## SELECTED PASSAGE
/---

Love it - great idea.  Am going to try it asap!
Sally

On 2/19/12 4:29 PM, "donn...@optonline.net" <donn...@optonline.net> wrote:

> 
> I'd like to share a strategy that has worked well for me in the past,
> especially with nonfiction. Has anybody ever heard of an Information
> Walk? In a nut shell what you do is chunk the text you are working with
> into sections or by subtitles, and assign groups of 2-4 students to be
> responsible for each passage. The students collaborate in creating a
> poster with the information required by the teacher. Fpr example the
> class I work in we recently did this with main idea. We had students
> make a 4 square on their posters and one square was labeled Main Idea,
> Supporting Details, Important vocabulary, and Visualization.
> However, the fun starts when you hang them around your classroom or an
> empty hallway. Each student is given 3-4 post it notes and a set of 4-5
> stickers or stars. As they roam around and learn from each other they
> have to leave post it note comments, and stickers next to new and
> interesting information that they acquired from one another. It really
> fosters student to student learning, and they are so excited to get
> their poster back to see what the others wrote.
> 
> I have done this same activity for Determining Importance. Instead of 4
> squares a I have them make 2 columns one titled Important Information
> and the other Interesting. You can adapt this to almost anything, and
> even use this to activate schema for prior knowledge or as a post
> reading activity.
> And of course the big question should always be " Why is this
> important?" ....thank you Renee for that!
> 
>   Earlier todayI tried to send my pics with this email but it  bounced
> back to me. If anybody would like to see a photo of the finished product
> just email me personally and I will send it to you.

\---

## INFORMATION SUPPLIED
/---

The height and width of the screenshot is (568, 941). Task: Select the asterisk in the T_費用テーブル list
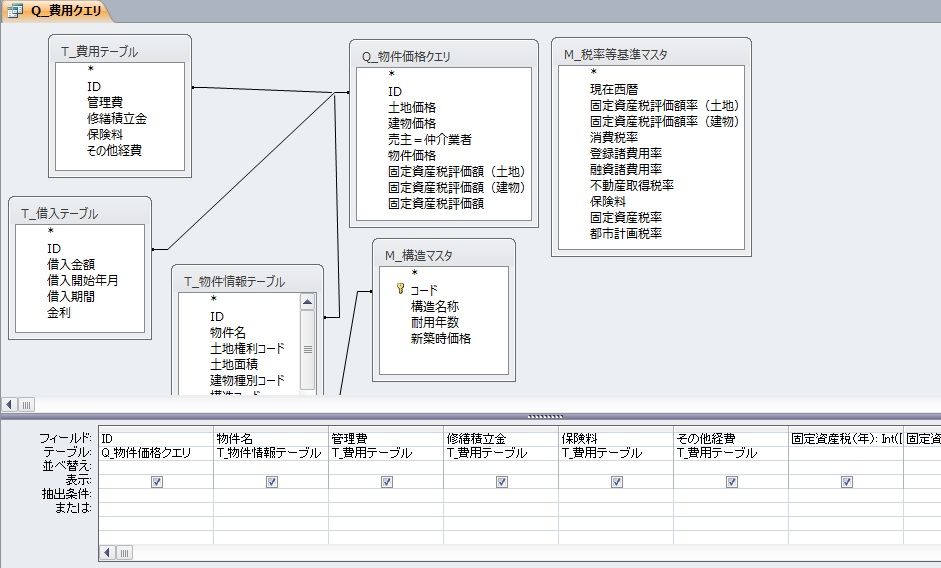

\---

## TASK DESCRIPTION
Reproduce the email about the Information Walk in full, word for word. The lines above are separate material and have nothing to do with the email about the Information Walk.

## OUTPUT OF THE TASK
Love it - great idea.  Am going to try it asap!
Sally

On 2/19/12 4:29 PM, "donn...@optonline.net" <donn...@optonline.net> wrote:

> 
> I'd like to share a strategy that has worked well for me in the past,
> especially with nonfiction. Has anybody ever heard of an Information
> Walk? In a nut shell what you do is chunk the text you are working with
> into sections or by subtitles, and assign groups of 2-4 students to be
> responsible for each passage. The students collaborate in creating a
> poster with the information required by the teacher. Fpr example the
> class I work in we recently did this with main idea. We had students
> make a 4 square on their posters and one square was labeled Main Idea,
> Supporting Details, Important vocabulary, and Visualization.
> However, the fun starts when you hang them around your classroom or an
> empty hallway. Each student is given 3-4 post it notes and a set of 4-5
> stickers or stars. As they roam around and learn from each other they
> have to leave post it note comments, and stickers next to new and
> interesting information that they acquired from one another. It really
> fosters student to student learning, and they are so excited to get
> their poster back to see what the others wrote.
> 
> I have done this same activity for Determining Importance. Instead of 4
> squares a I have them make 2 columns one titled Important Information
> and the other Interesting. You can adapt this to almost anything, and
> even use this to activate schema for prior knowledge or as a post
> reading activity.
> And of course the big question should always be " Why is this
> important?" ....thank you Renee for that!
> 
>   Earlier todayI tried to send my pics with this email but it  bounced
> back to me. If anybody would like to see a photo of the finished product
> just email me personally and I will send it to you.